==== 文書本文

概要
異世界から現れた犯罪者集団。様々な世界の裏社会を牛耳り、その縄張りを広げてきた。
アルセーヌ・ルパンが集めた秘宝「ルパンコレクション」を手中に収めており、ボス・ドグラニオはギャングラーの構成員達にルパンコレクションを山分けしている。
パトレンジャーとルパンレンジャーの双方の敵となる存在。特にルパンレンジャーの三人はギャングラーに親しい人を奪われた因縁がある。
彼らが行う犯罪は多岐に渡り、第1話からギャンブルで負けた客に臓器密売を行わせていたり凍結させた一般人を粉砕するなどというリアルすぎる描写も出てきた(おまけにギャングラーの食糧は暴れ回った世界の人間であることが第7話で発覚している)。
作中では既に少数が活動しており、世間一般にもその存在は認知されていたが、ドグラニオが999歳の誕生日を迎えたのを機に、人間社会を制圧した者へ自身の地位を譲ると発言。それに構成員達は色めき立ち、行動が活発化する事になる。
構成員であるギャングラー怪人の主目的が「後継者争い」に集約される為、ドグラニオも部下である彼等に対しては一切作戦の命令や指示を出さない不干渉のスタンスを取っており、組織全体の風土は完全な放任主義(但し、余り度が過ぎると制裁の憂き目に遭う)。
尚、後継者争いは完全な実力主義であり、過去の経歴は一切不問。その為、例え贋作を作って売り捌くだけのつまらない輩だろうが引きこもりだろうが人間界の征服さえできてしまえば後継者として首領の座に就ける様だ。また兄弟や徒党を組んだ者同士など人間界を制圧できれば複数人でも後継者になれる模様。
それぞれの怪人には体の何処かに金庫が備え付けられ、その中にルパンコレクションを収納している模様。コレクションの効果が発動する時は金庫が緑色に光る。
当初は一般怪人の金庫は銀色、幹部の金庫は金色となっている事だけしかわからなかったが、#20ではしっかりとした分類がある事が判明しており、種類は以下の通り。
- 「ステイタス・ダブル」…銀色金庫を2つ持つ特殊なギャングラー怪人。ザルダンなどが該当。
- 「ステイタス・トリプル」…銀色金庫を3つ持つギャングラー怪人。リルスが該当。
- 「ステイタス・クアドラブル」…銀色金庫を4つ持つギャングラー怪人。実験体が該当。
- 「ステイタス・クインティプル」…銀色金庫を5つ持つギャングラー怪人。ステイタス・クアドラブルの実験体に新たに金庫を追加されてこのクラスになった。
- 「ステイタス・ゴールド」…金色金庫を1つ持つ特殊なギャングラー怪人。ゴーシュとライモンが該当。
- 「ステイタス・ダブルゴールド」…金色金庫を2つ持つレアなギャングラー怪人。デストラとザミーゴが該当。
- 「ステイタス・ゴールド・フィジカル・プロテクト」…絶対に切れない鎖が巻かれている金色金庫を持つ超レアなギャングラー怪人。ドグラニオのみが該当。

========
==== データ記録

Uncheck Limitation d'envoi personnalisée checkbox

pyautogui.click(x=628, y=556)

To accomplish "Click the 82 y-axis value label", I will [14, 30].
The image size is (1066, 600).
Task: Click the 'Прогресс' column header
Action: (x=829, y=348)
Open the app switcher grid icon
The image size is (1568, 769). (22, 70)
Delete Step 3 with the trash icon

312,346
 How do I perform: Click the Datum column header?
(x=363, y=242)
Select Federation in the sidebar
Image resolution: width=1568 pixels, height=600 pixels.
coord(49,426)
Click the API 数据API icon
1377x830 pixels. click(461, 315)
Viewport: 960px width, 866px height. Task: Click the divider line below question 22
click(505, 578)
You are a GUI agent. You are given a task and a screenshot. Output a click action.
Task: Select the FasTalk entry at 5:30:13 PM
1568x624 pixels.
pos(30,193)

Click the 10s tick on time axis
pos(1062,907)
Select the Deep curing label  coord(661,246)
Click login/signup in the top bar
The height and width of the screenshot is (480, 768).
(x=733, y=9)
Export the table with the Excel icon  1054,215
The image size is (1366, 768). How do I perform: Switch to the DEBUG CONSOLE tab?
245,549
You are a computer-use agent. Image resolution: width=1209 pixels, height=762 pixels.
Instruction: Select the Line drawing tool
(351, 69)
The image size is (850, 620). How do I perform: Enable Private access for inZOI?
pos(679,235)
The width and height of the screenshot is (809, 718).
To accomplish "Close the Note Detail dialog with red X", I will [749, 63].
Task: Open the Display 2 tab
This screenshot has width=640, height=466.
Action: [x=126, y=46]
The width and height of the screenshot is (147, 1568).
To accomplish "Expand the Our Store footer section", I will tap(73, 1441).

========

ギャングラーについての本文をもとに、次の問いに答えてください。
(a) ドグラニオが人間社会を制圧した者へ地位を譲ると発言したのは、何歳の誕生日を迎えたときですか。
(b) ルパンコレクションの効果が発動する時、金庫は何色に光りますか。
(c) 「ステイタス・トリプル」に該当するギャングラー怪人は誰ですか。

*課題の出力*.
(a) 999歳
(b) 緑色
(c) リルス